Viasat’s Satellite Services business is progressing well with key metrics, including ARPU (average revenue per user) and revenues, showing impressive growth. ARPU is growing on the back of a solid retail distribution network, which accounts for a rising proportion of a high-value and high-bandwidth subscriber base. Furthermore, the growing adoption of in-flight Wi-Fi services in commercial aircraft is proving conducive to business growth. Viasat’s impressive bandwidth productivity sets it apart from conventional and lower-yield satellite providers that run on incumbent business models. Viasat has a competitive advantage in bandwidth economics, global coverage, flexibility and bandwidth allocation, which makes it believe that mobile broadband will act as a profit churner with a significant improvement in in-flight connectivity (IFC) revenues.
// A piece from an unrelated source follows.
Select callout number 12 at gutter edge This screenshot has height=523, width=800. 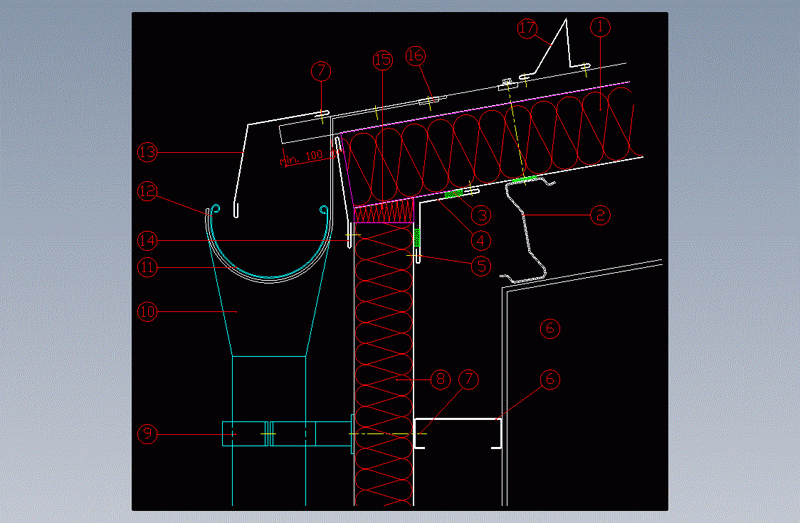point(148,190)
However, Viasat operates in a dynamic and competitive market, owing to which it has to continuously customize its network offering as per client needs, enhance the cost-effectiveness of its products and services and boost the satellite data networks. Increased competition leads to price reductions, reduced margins and loss of market share, which hurts the operating results. Viasat’s satellite business is affected by the seasonality of demand due to traditional retail selling periods. In addition, a highly complex technology increases the operating risks. For instance, problems associated with the power sub-systems, control sub-systems and degradation or unforeseen anomalies in space can pose material threats to profitability.
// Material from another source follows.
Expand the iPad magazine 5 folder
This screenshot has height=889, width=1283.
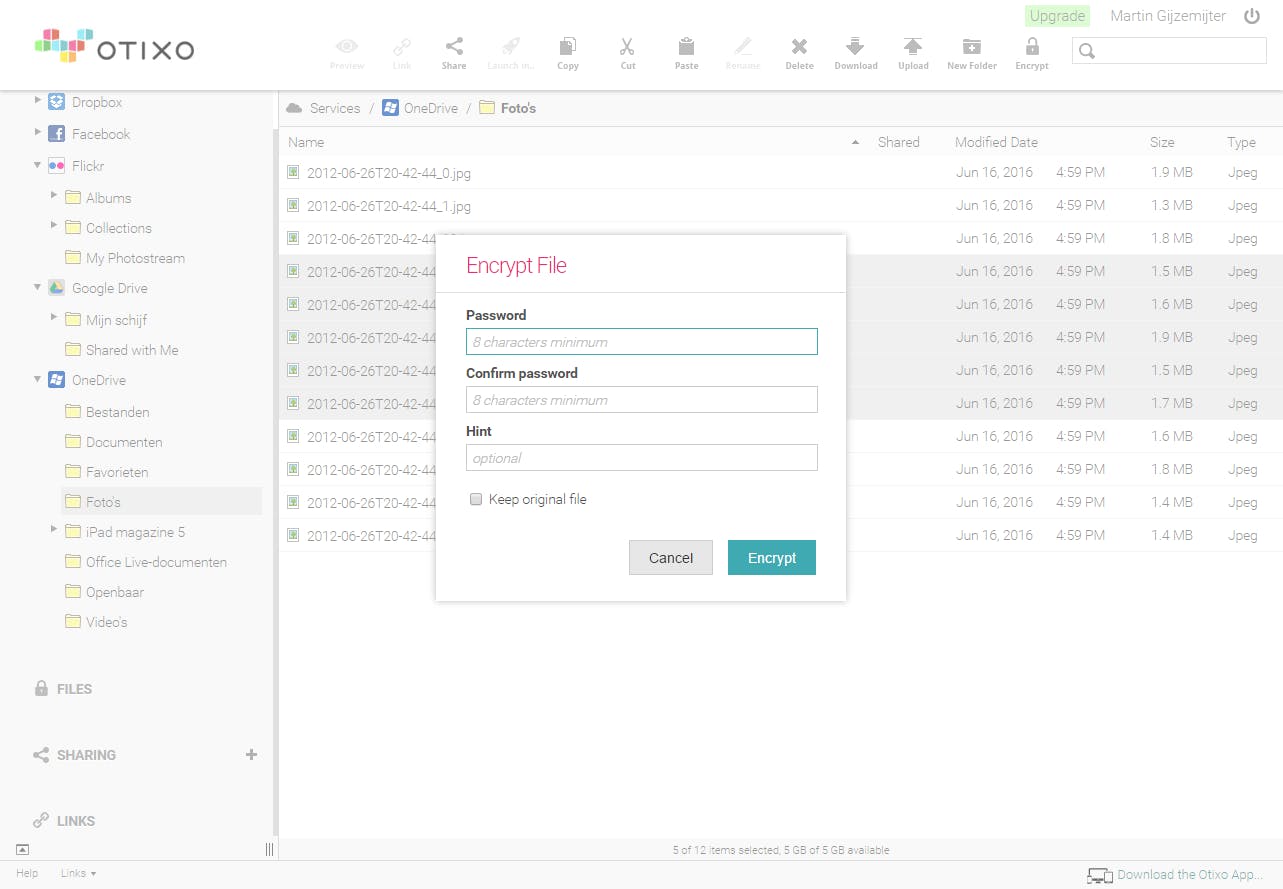pos(54,529)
How Do Zacks Estimates Compare for ASTS & VSAT?
The Zacks Consensus Estimate for AST SpaceMobile’s 2025 sales implies year-over-year growth of 1314.6%, while that of EPS suggests a decline of 51.5%. The EPS estimates have been trending southward over the past 60 days.
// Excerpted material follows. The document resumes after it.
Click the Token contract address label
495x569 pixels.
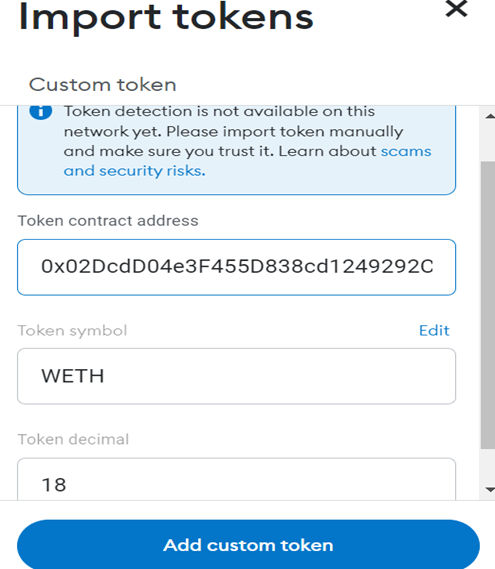(108, 221)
Image Source: Zacks Investment Research
The Zacks Consensus Estimate for Viasat’s 2025 sales implies year-over-year growth of 2.7%, while that for EPS indicates a decline of 181.2%. The EPS estimates have been trending southward over the past 60 days.
Image Source: Zacks Investment Research
Price Performance & Valuation of ASTS & VSAT
Over the past year, AST SpaceMobile has gained 325.1% compared with the industry’s growth of 32.2%. Viasat is down 4.2% over the same period.
Image Source: Zacks Investment Research
Viasat looks more attractive than AST SpaceMobile from a valuation standpoint. Going by the price/sales ratio, Viasat’s shares currently trade at 0.43 forward sales, significantly lower than AST SpaceMobile’s 76.3.
Image Source: Zacks Investment Research
ASTS or VSAT: Which is a Better Pick?
AST SpaceMobile carries a Zacks Rank #4 (Sell), while Viasat carries a Zacks Rank #5 (Strong Sell).
You can see the complete list of today’s Zacks #1 Rank (Strong Buy) stocks here.
Both companies expect their sales to improve in 2025. Viasat has shown a relatively steady revenue growth for years, while AST SpaceMobile has been facing a bumpy road. In terms of price performance, AST SpaceMobile has outperformed Viasat. With long-term earnings growth expectations of 26.8%, AST SpaceMobile is relatively better placed than Viasat, despite a less attractive valuation metric.